▶ Document extract:
>> Start

To achieve freeing one of his father's slaves, Dick decides to go on a trip north and take his slave Tom along; he is convinced Tom will use any opportunity to escape and Dick will achieve his goal very easily. However, Colonel Owens, Dick's father, is opposed to his son's being accompanied by Tom as he is convinced that the slave will escape and constitute a property loss. Instead he suggests that Dick take Tom's brother, Grandison. He suggests that his son ask Grandison about his status as a slave to ensure that he is trustworthy and will not try to escape.

Dick takes Grandison with him to New York City and Boston, and then to Niagara Falls, New York, where he even crosses to the Canadian side. (Great Britain had by then abolished slavery in Canada and other colonies in the Western Hemisphere.) Despite having numerous opportunities to escape, Grandison does not run away and refuses abolitionists' attempts to persuade him to flee into freedom. Dick decides to have Grandison kidnapped to get him out of view in order to appear to have helped the slave gain freedom when he reports back to Charity.

Four weeks after Dick Owens' return to his father's plantation in Kentucky and one week after his marriage to Charity Lomax, Grandison returned to the property. He was welcomed and celebrated as a loyal slave, as he confirmed Colonel Owens' positive understanding of slavery. The colonel gave Grandison a place as a house servant.

After about three weeks, Grandison and his family (his new wife, his parents and his three siblings) go missing. Colonel Owens' view on slavery is shaken when he discovers the slaves have escaped. He searches for the fugitives and last sees them on a small steamboat crossing Lake Erie toward Canada, where they will be free.

>> End

▶ Dataset:
>> Start

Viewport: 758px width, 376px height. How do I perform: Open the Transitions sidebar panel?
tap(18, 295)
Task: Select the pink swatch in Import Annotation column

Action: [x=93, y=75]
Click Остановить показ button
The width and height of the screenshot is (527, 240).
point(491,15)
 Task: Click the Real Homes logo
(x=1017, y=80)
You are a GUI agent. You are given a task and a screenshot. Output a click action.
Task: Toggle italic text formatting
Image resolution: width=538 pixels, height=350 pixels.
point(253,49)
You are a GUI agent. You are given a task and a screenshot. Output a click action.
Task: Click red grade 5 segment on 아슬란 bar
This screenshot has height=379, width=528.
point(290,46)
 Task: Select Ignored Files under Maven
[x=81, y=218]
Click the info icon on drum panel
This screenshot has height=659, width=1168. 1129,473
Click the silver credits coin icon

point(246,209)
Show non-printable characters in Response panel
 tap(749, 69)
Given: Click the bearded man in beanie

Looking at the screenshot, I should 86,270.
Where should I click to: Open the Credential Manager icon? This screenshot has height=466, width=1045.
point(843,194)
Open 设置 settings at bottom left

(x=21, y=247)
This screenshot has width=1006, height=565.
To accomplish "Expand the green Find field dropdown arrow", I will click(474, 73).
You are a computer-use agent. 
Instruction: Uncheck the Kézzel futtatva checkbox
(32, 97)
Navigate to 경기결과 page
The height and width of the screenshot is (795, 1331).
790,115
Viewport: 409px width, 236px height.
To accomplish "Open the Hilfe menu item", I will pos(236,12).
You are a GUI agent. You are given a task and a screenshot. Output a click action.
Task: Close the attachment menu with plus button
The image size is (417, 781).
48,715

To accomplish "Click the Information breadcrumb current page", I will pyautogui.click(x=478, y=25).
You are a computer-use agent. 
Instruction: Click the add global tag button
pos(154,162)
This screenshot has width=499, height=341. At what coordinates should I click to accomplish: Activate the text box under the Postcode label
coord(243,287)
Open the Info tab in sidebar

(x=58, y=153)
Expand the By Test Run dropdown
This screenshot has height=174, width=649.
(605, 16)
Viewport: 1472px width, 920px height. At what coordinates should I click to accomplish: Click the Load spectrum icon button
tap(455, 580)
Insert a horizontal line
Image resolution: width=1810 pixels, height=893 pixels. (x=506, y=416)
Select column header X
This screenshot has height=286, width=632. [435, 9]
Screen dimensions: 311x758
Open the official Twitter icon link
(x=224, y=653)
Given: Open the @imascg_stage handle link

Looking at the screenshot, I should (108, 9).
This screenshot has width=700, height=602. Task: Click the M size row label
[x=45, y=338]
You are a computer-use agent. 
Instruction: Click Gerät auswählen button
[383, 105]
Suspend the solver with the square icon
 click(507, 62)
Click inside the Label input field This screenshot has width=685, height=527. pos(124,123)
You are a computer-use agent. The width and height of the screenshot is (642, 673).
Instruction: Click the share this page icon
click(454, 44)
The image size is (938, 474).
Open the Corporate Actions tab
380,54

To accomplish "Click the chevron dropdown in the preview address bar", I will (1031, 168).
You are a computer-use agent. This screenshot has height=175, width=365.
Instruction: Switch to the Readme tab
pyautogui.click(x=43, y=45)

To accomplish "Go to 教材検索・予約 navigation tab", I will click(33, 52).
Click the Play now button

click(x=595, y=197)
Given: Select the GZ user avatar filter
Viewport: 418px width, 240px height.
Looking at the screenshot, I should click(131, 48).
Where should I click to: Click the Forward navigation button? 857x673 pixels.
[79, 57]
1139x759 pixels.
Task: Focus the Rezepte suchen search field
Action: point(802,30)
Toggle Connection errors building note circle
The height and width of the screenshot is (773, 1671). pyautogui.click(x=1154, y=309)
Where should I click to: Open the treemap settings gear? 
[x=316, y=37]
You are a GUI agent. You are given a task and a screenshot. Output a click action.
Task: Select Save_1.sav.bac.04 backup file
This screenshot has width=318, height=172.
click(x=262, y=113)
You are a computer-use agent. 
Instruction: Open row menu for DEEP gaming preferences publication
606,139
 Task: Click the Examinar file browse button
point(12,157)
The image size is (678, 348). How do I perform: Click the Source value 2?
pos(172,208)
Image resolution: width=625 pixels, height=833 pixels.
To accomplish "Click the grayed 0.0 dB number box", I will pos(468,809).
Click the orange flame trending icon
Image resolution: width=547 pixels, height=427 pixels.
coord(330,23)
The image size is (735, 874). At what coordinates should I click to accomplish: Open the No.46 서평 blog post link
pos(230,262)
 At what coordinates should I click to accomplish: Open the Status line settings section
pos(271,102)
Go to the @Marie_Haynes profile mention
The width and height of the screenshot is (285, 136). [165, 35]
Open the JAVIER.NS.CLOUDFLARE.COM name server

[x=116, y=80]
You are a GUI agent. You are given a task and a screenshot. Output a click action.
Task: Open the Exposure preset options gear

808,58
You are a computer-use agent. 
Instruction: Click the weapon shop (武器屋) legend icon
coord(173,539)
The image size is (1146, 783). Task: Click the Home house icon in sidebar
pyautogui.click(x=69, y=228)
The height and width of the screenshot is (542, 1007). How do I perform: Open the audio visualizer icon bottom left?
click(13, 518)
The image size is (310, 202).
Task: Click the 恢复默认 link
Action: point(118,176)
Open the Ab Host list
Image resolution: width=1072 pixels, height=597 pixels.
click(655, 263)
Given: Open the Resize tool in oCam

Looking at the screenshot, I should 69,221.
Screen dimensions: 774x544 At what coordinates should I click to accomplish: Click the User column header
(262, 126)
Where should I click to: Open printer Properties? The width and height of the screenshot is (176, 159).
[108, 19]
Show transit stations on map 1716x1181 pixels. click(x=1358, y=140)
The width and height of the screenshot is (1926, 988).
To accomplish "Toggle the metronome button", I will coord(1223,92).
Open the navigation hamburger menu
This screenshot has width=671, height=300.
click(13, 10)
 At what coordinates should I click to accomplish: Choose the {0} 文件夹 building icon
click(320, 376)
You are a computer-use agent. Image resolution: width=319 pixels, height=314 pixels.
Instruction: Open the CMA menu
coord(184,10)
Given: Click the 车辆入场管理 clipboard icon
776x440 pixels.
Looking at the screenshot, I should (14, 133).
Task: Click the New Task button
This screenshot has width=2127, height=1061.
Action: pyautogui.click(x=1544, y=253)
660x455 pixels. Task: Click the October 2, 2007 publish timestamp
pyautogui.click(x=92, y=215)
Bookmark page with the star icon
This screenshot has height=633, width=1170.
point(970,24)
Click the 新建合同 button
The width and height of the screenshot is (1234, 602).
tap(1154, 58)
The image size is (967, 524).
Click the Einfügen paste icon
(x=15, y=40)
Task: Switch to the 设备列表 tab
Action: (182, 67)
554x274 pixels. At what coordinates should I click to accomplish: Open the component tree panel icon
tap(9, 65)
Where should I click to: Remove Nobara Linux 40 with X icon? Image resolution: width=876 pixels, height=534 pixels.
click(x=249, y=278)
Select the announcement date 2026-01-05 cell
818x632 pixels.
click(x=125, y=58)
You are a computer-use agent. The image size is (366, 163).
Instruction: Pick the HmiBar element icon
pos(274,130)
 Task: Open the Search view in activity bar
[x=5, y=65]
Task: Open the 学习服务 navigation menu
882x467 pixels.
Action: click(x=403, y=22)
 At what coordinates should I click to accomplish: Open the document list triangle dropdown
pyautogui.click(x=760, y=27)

>> End

▶ Directive 1:
Answer these from the plot summary:
(a) Which slave does Colonel Owens suggest his son take north instead of Tom?
(b) In which state is the Owens plantation?
(c) On which lake does the colonel last see the fugitives?
▶ Directive 2: Please quote the rows starting at the row that contains "Given: Open the @imascg_stage handle link" and stopping after the row that contains "click(454, 44)".

▶ Exercise output 1:
(a) Grandison, Tom's brother
(b) Kentucky
(c) Lake Erie

▶ Exercise output 2:
Given: Open the @imascg_stage handle link

Looking at the screenshot, I should (108, 9).
This screenshot has width=700, height=602. Task: Click the M size row label
[x=45, y=338]
You are a computer-use agent. 
Instruction: Click Gerät auswählen button
[383, 105]
Suspend the solver with the square icon
 click(507, 62)
Click inside the Label input field This screenshot has width=685, height=527. pos(124,123)
You are a computer-use agent. The width and height of the screenshot is (642, 673).
Instruction: Click the share this page icon
click(454, 44)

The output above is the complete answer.